Some of the advantages of Java are that even mediocre programmers can be
productive in it, and it scales very well to even ridiculously large, complex
projects. Of course those can also be considered disadvantages from certain
viewpoints, but from the viewpoint of large companies (and therefore job
opportunities), they are definitely big advantages.

Personally, I'm convinced that Java is the Cobol of the future.

------
jefflinwood
Yes - if you're interested in Android development, it's definitely the best
language to use to get started.

Java can be a little clunky, but once you learn Java you can pretty easily
learn the basics of C#, for instance.

------
DigitalSea
I am not a fan of the language myself, but Java is definitely still worth
learning. It might not be the flavour of the week like Javascript or Go, but a
lot of companies still use it (popular in the enterprise) and if you want to
build an Android application, you'll need to develop using Java. Once you
learn Java, you will find learning other languages like C# or C++ will be a
lot easier, it's a great exercise in patience and a gateway to other
languages.

------
zhte415
I disagree with comments saying it is outdated.
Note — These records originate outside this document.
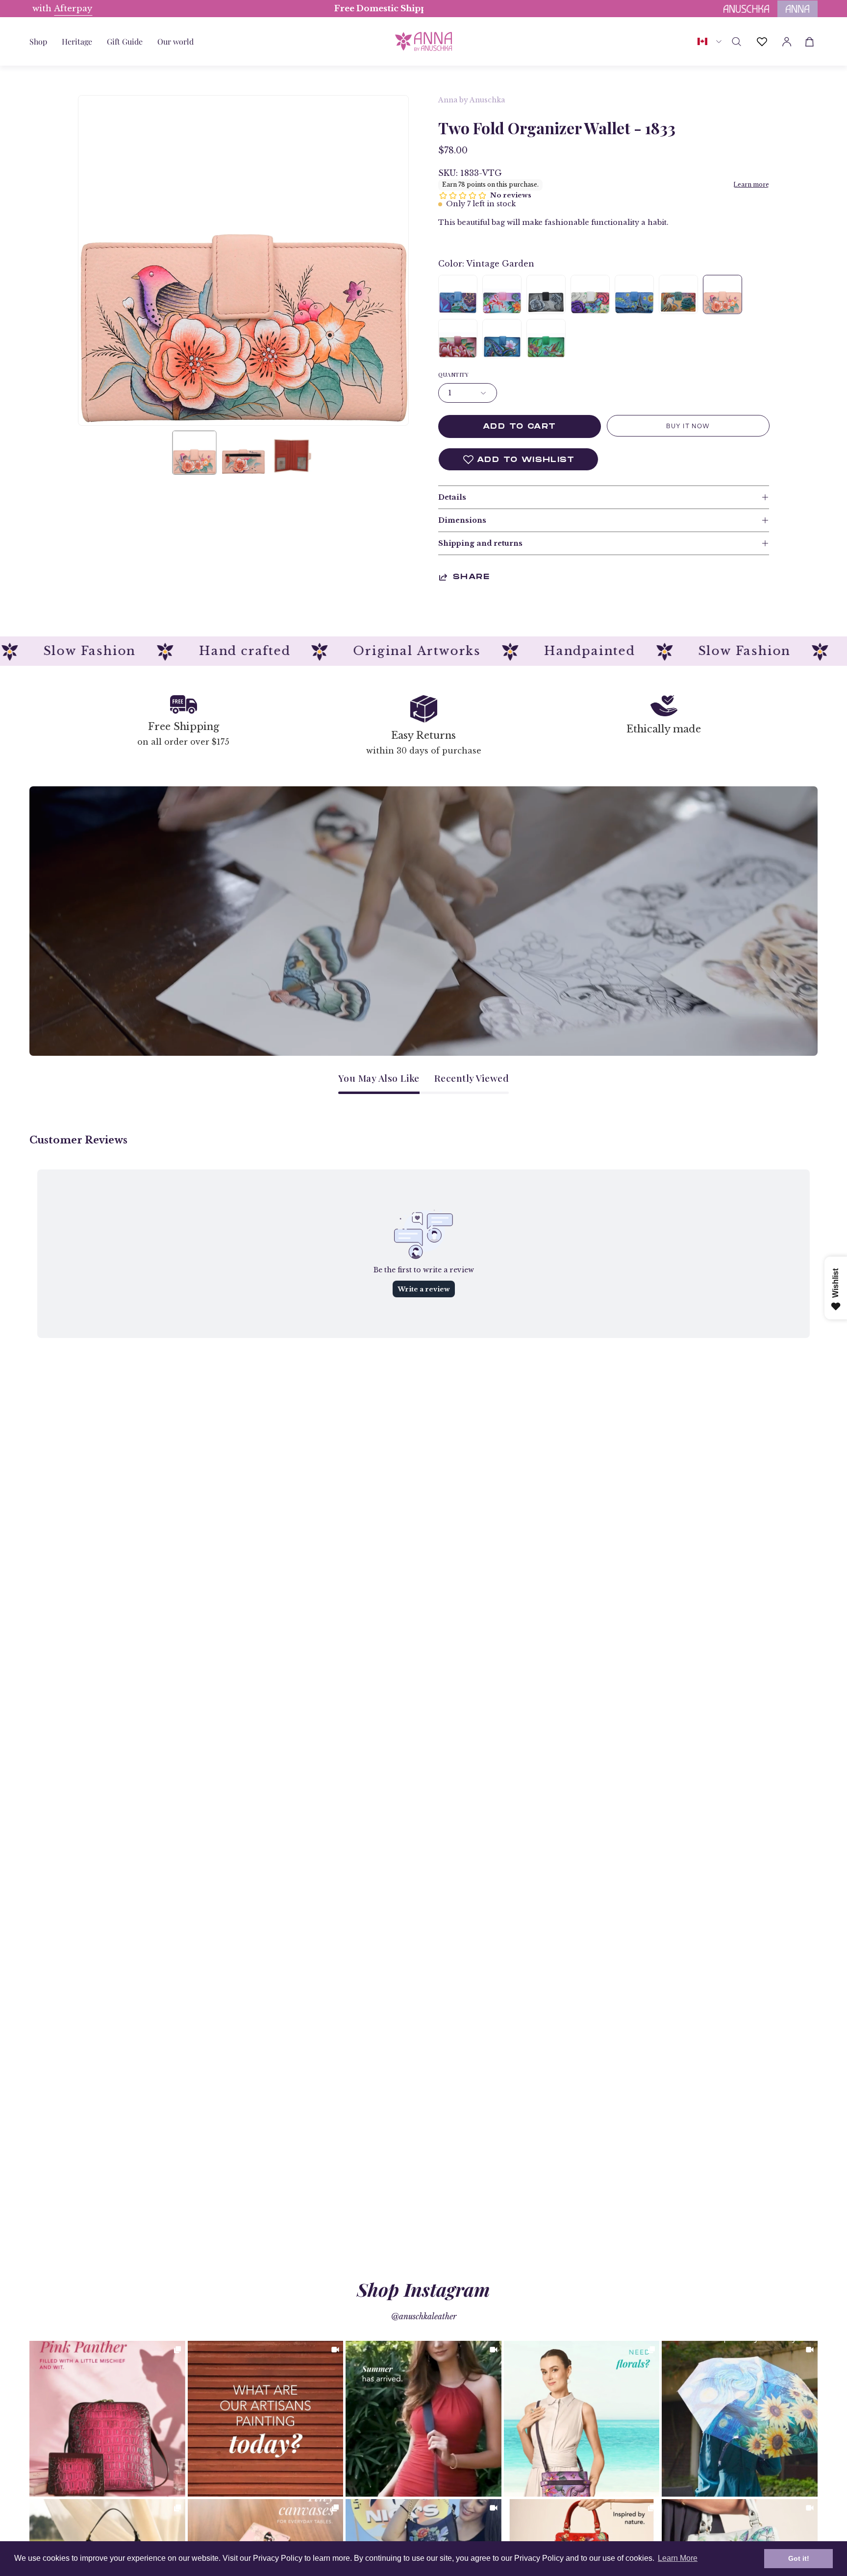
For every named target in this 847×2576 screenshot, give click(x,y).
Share (471, 577)
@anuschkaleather (423, 2316)
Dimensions (462, 520)
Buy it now (688, 426)
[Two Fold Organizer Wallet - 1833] (195, 453)
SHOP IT (107, 2418)
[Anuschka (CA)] (423, 41)
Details (452, 497)
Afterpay (307, 8)
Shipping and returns (480, 543)
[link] (107, 2419)
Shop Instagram (423, 2289)
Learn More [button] (678, 2558)
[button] (125, 41)
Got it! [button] (798, 2558)
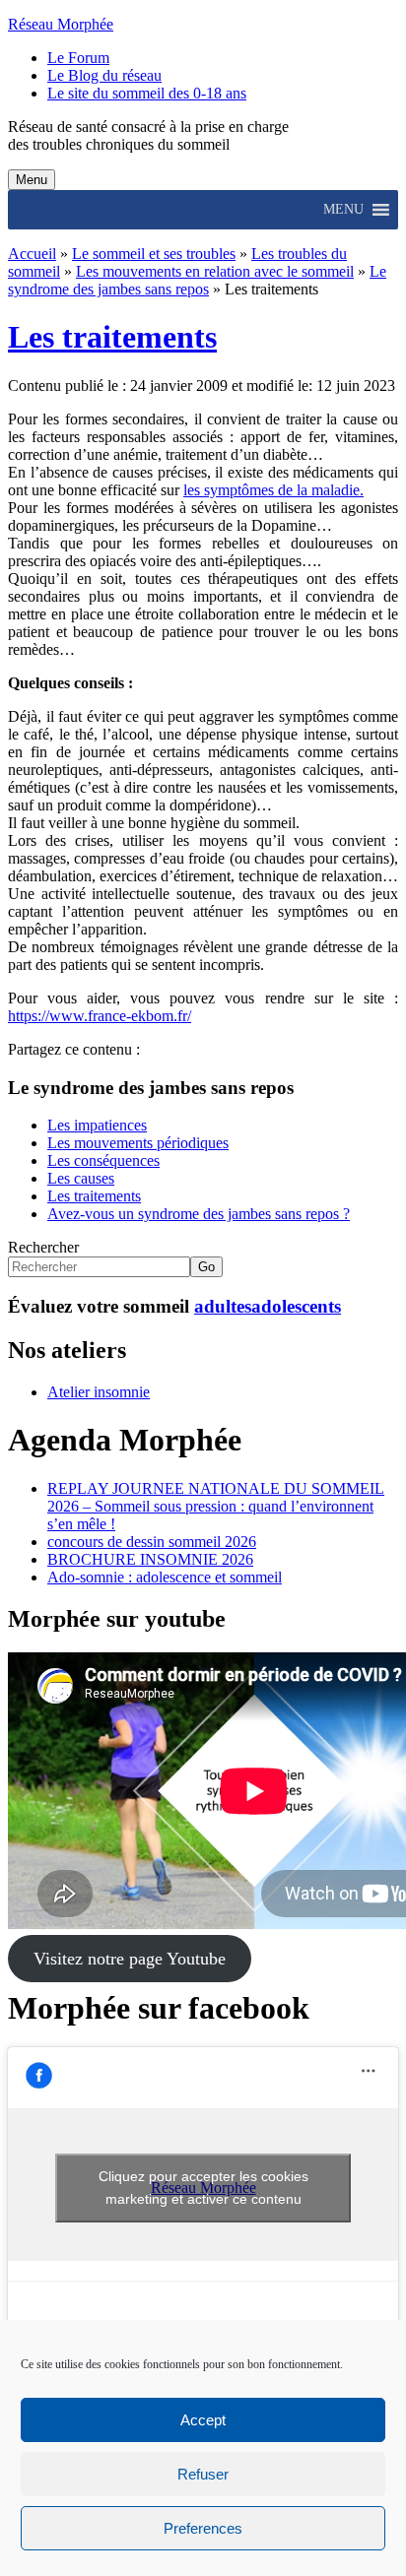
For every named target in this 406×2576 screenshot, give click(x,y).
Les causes (80, 1178)
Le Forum (78, 57)
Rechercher (43, 1247)
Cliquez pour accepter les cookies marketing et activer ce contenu (203, 2187)
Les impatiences (97, 1125)
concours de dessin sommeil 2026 (151, 1541)
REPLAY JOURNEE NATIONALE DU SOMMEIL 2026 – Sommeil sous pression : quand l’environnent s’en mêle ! (215, 1506)
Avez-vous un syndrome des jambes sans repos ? (198, 1213)
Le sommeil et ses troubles (154, 253)
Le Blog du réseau (104, 75)
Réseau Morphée (60, 24)
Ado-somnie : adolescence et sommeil (164, 1577)
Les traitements (112, 336)
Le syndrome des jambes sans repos (197, 280)
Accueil (32, 253)
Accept (203, 2420)
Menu (31, 179)
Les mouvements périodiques (138, 1142)
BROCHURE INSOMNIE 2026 (150, 1559)
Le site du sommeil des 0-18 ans (146, 93)
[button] (343, 209)
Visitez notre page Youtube (130, 1958)
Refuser (203, 2474)
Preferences (203, 2528)
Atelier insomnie (98, 1392)
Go (206, 1266)
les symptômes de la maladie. (273, 490)
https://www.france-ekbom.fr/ (99, 1015)
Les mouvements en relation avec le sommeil (215, 271)
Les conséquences (103, 1160)
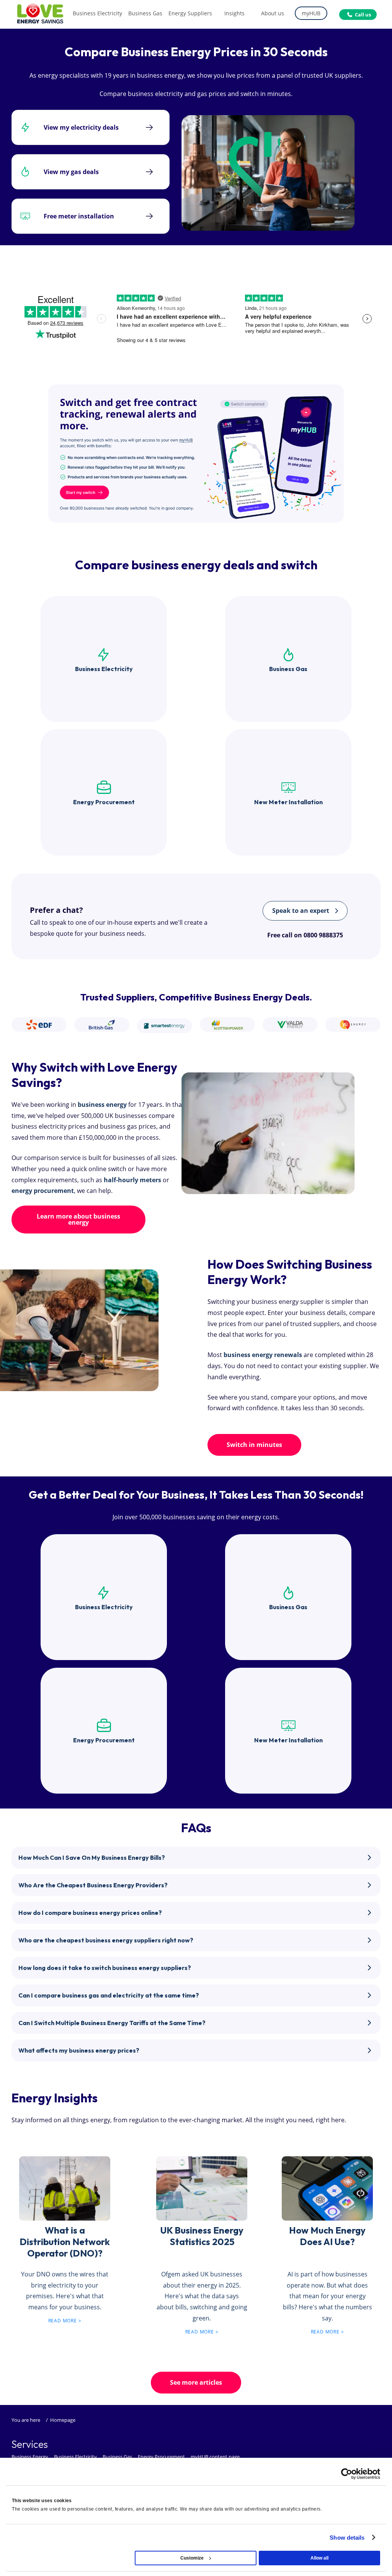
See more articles (196, 2382)
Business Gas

It is not. Choose your
audience, choose your stack.

Is COBOL/DB2 outdated? Probably, but not sufficiently so to mean companies
have moved their infrastructure away from it. There are good jobs to be found
in mainframe land, many, and in great demand with great reward.

Java is probably not COBOL in audience, but it is engrained in a lot of
enterprises, or as another commenter mentioned, even Android. It is here to
stay.

------
freedevbootcamp
In the midwest, java programmers are the top paid programmers and the most in
demand.

------
mfalcon
As other users said, It depends on what would be the purpose of learning it.
I'm currently consuming data from different API's and currently using Python.
So the next step is learning Java and some Apache technologies: Kafka, Hadoop,
Storm which are built in it.

I also will need to code a native mobile app and Java is the language of
choice for Android.

------
thorin
Interesting responses. Java and C#.Net are by far the biggest languages used
in developing enterprise business software at the back end. Also big tech
companies such as Google use Java extensively.

A company will assume if you graduated in CompSci in the last decade or so
that you have used Java fairly extensively.

Java is fast to run, and pretty fast to develop in due to static typing and
when using an IDE although there might be some additional boilerplate code. I
enjoy using it and there are plenty of Java options if you want a more RAD
style of development like Rails e.g. Spring Data/Batch, Play, Grails etc.

------
why-el
Not as much Java as the JVM, because even if people are abandoning Java the
language, the JVM will survive I think since not-insignificant languages such
as Clojure and Scala are using it.

Learning Java to a comfortable degree will most likely expose you to the JVM
and its inner workings, which is really a good piece of engineering.

------
jslove
Good if you want to use JavaSCRIPT. But most people prefer to use Dalvik
becauz it runs on ARM which is much cheaper than ms windows devices. But JVM
Cobol is probably more backward compatible